Possiamo farci un'idea della personalità di Nicola Buccico ascoltando la sua viva voce: magistrale la pausa nell'eloquio subito prima di pronunciare il nome di Salvatore Murone.
Si percepisce tutta l'attesa che suscita nell'interlocutore, Peppì, e che trasmette a noi stessi mentre ascoltiamo l'incipit: “c'è un aggiunto bravo” e subito dopo una pausa opportuna per creare suspense (si scrive così, ho controllato sul dizionario Treccani, ndr), con tono diverso e liberatorio: "Salvatore Murone".

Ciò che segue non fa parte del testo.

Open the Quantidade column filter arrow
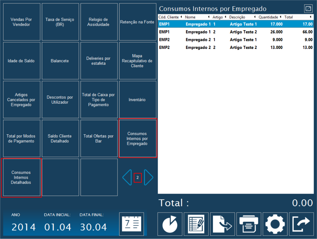 [280, 17]
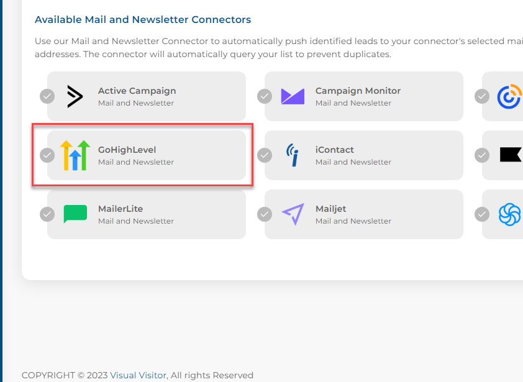Click the orange and blue circular connector icon
This screenshot has height=382, width=523.
click(509, 96)
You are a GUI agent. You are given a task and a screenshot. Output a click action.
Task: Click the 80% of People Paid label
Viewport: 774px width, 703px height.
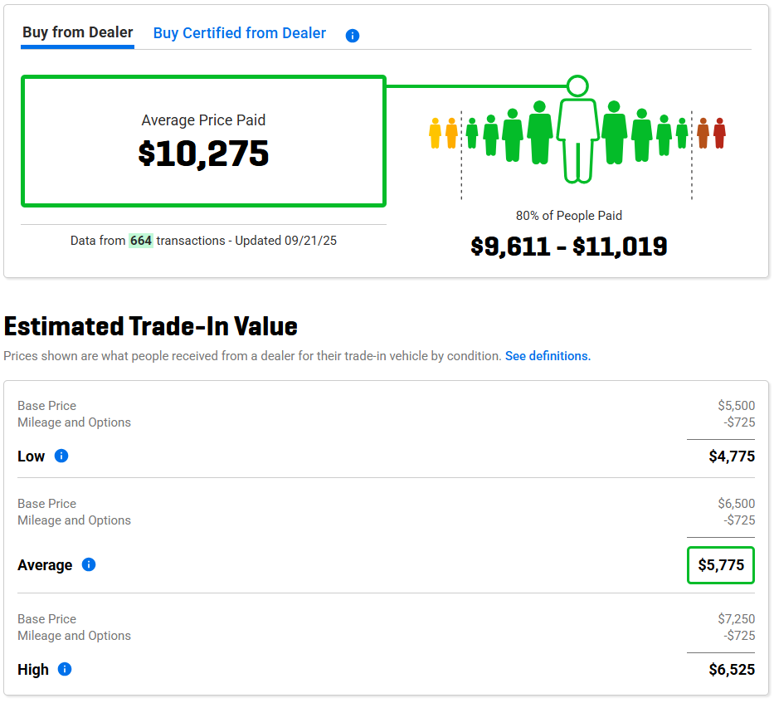tap(569, 216)
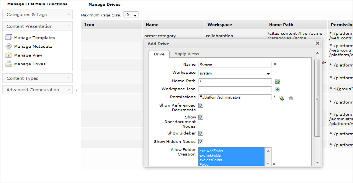Screen dimensions: 353x183
Task: Open the Workspace dropdown
Action: point(235,73)
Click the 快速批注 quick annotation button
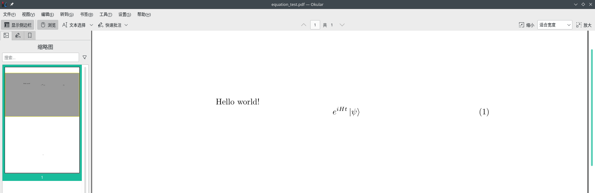The width and height of the screenshot is (595, 193). (110, 25)
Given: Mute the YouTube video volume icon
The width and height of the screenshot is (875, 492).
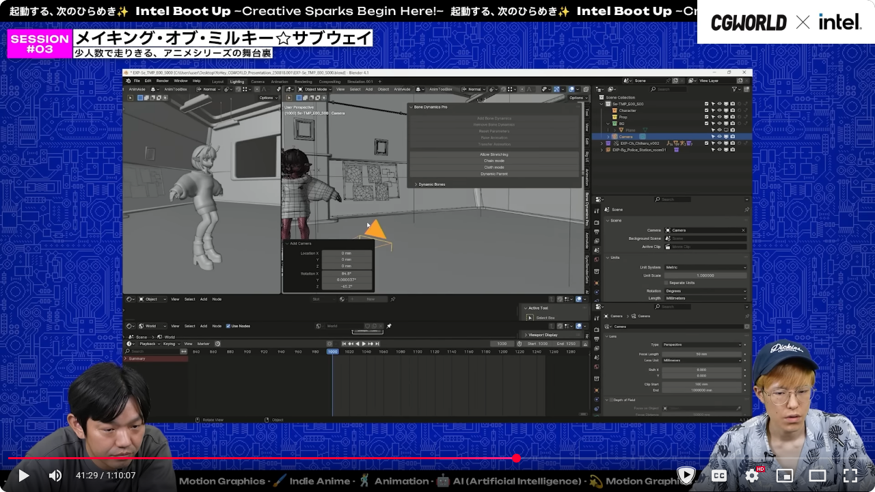Looking at the screenshot, I should tap(55, 476).
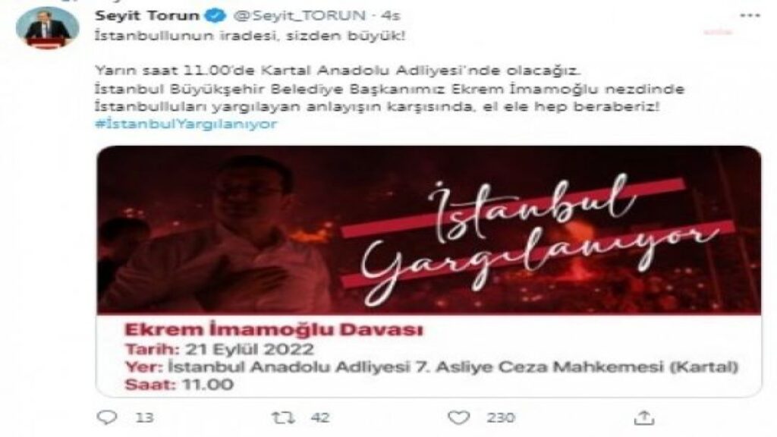The image size is (777, 437).
Task: Click the Ekrem İmamoğlu Davası heading
Action: [274, 329]
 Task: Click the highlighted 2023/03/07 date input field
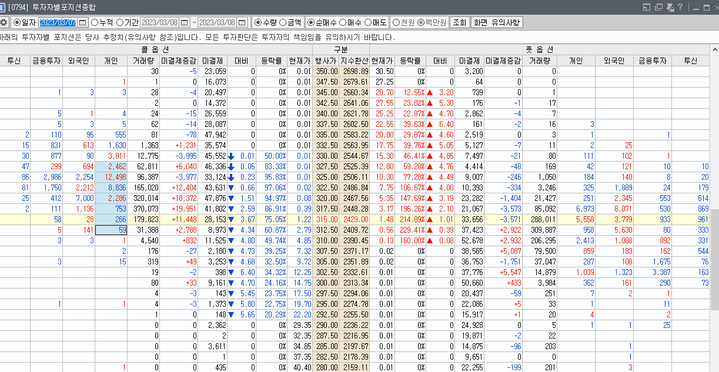tap(57, 23)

È Buccico stesso che si racconta a noi.

L'avvocato Buccico si rivolge al (allora) Procuratore Capo, Giuseppe Galante, nel suo ufficio al Tribunale di Potenza di fronte al sostituto procuratore Claudia De Luca, chiamandolo con un diminutivo: “Peppì”. Questi gli risponde affettuosamente: “Nicolì”. In una sede istituzionale, persone che rivestono ruoli contrapposti nel processo, si relazionano mostrando estrema confidenzialità e parlano violando il segreto istruttorio di un'inchiesta delicatissima. Loro, che la Legge la conoscono bene!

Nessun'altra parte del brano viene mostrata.